Task directions |
Locate the string "computer" in the records below. Copy every line where it occurs.

☆ ☆ ☆ ☆

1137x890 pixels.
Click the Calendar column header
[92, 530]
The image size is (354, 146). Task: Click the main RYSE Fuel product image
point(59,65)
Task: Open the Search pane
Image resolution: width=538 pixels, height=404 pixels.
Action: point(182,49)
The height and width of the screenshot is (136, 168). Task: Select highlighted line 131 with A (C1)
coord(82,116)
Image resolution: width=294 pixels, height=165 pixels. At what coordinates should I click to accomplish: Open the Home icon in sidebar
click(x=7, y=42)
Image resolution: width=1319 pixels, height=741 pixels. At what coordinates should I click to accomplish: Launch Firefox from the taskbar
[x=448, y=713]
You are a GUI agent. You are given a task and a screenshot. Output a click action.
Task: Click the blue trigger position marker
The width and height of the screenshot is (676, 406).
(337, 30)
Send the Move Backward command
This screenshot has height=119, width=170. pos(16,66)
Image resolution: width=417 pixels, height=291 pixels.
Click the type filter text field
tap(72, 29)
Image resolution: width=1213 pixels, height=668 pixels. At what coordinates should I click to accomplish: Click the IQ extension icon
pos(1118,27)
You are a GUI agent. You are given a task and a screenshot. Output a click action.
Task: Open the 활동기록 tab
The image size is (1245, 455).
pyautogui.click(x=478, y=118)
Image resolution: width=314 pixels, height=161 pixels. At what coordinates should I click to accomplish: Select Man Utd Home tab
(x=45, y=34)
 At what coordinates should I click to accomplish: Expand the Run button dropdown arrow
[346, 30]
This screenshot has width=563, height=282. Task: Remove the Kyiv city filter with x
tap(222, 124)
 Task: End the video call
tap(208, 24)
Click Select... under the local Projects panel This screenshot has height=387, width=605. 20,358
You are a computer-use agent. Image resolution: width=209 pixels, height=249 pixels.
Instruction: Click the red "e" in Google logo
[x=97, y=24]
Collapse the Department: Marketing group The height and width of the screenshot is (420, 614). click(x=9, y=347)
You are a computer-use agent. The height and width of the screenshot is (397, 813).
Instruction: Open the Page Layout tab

☆ ☆ ☆ ☆

The answer |
You are a computer-use agent. Image resolution: width=209 pixels, height=249 pixels.
You are a computer-use agent. The height and width of the screenshot is (397, 813).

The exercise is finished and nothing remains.